- Exercise goal -
List every fictional character from the Ripley story that the blog post below names.

Having spent a number of hours in close contact with an asymptomatic COVID-positive, I’m now in isolation for 14 days, looking forward to my second (and hopefully also negative) test. It was bound to happen, but it didn’t have to happen. I minimised my own exposure, but work is inherently risky, and my employer is still discovering imaginative ways to shirk their duty of care.

Assuming I don’t die, then comes the question of boredom. 14 days in isolation. This means blogging, of course, reading, eating, drinking (oh the drinking) and NetFlix. Today, it means breakfast, then a re-run of ‘The Talented Mr. Ripley‘ (1999).

Why Ripley you ask? Because I read an aggravating 2020 NYT article by Megan O’Grady, who insists Ripley is queer. In support, she (??) cites Anthony Minghella’s film, in which Ripley’s murder of Dickie Greenleaf is a “crime of passion… a form of queer rage, perhap.“

Or perhaps not.
Because in the novel it was murder for advantage. O’Grady points to a very-gay bathtub scene Minghella invented as evidence — but this is also not in the book! Ripley may be a chameleon without conscience or moral compass who will seduce anybody, male or female, if that’s what it takes — but that doesn’t make him ‘queer‘.

It just makes him opportunistic, ruthless and facinating.
And that’s the problem. What is a bit queer is the insistence on shoehorning fictional characters into one of the letters of our new alphabet (LGBTQIA+). What’s totally queer is the belief that nobody who’s fascinating can just be hetero.
Nope, can’t have that in 2021! Has to be at least gay!

If O’Grady and Minghella are even semi-correct, then poor Gwyneth’s character Marge is a sad young fish-wife, because Dickie Greenleaf (in the film version) defintely bats left-handed. In the novel, on the other hand, he’s as cisgendered as they come, and Marge is a hottie.

The new totalitarianism dictates that Dickie and Marge must be in a mixed-orientation relationship where Dickie’s bi, Marge is trans (Gwyneth, 48, could reprise her role), Freddie Miles is gay (obviously), and our shapeshifty anti-hero is queer. Now we can all join hands and celebrate every colour of the rainbow — but only if we factor in Patricia Highsmith herself, that old lesbian!

But perhaps even more troubling is that Highsmith forgot to include a Black woman who, despite great adversity, wins out in the end. I think Ripley sees a Black person in the distance in one of her later books? Oh dear! Was Highsmith a filthy racist?
CANCEL!
SHE MUST BE CANCELLED!
Oh, wait, though — Patricia Highsmith was a woman and a lesbian, so … maybe she did it on purpose? I know! To be subversive! Yay! She knew that by omitting positive Black (or Asian, etc) characters she’d raise awareness of white privilege and, you know, all that other stuff they talk about these days, blah blah blah.

Anyway, if you can still feel a chill in the air, it’s probably because you haven’t burned enough cancelled books. Eggs and coffee, then off to see if Tom Ripley is queer.

- Dataset section -
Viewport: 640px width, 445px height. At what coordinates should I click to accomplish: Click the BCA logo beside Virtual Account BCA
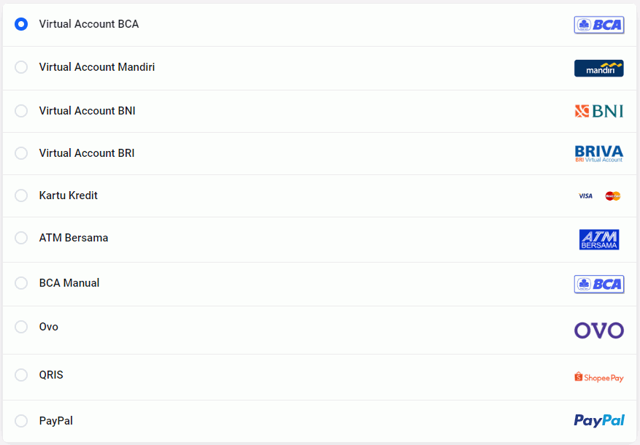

- Task solution -
- Tom Ripley
- Dickie Greenleaf
- Marge
- Freddie Miles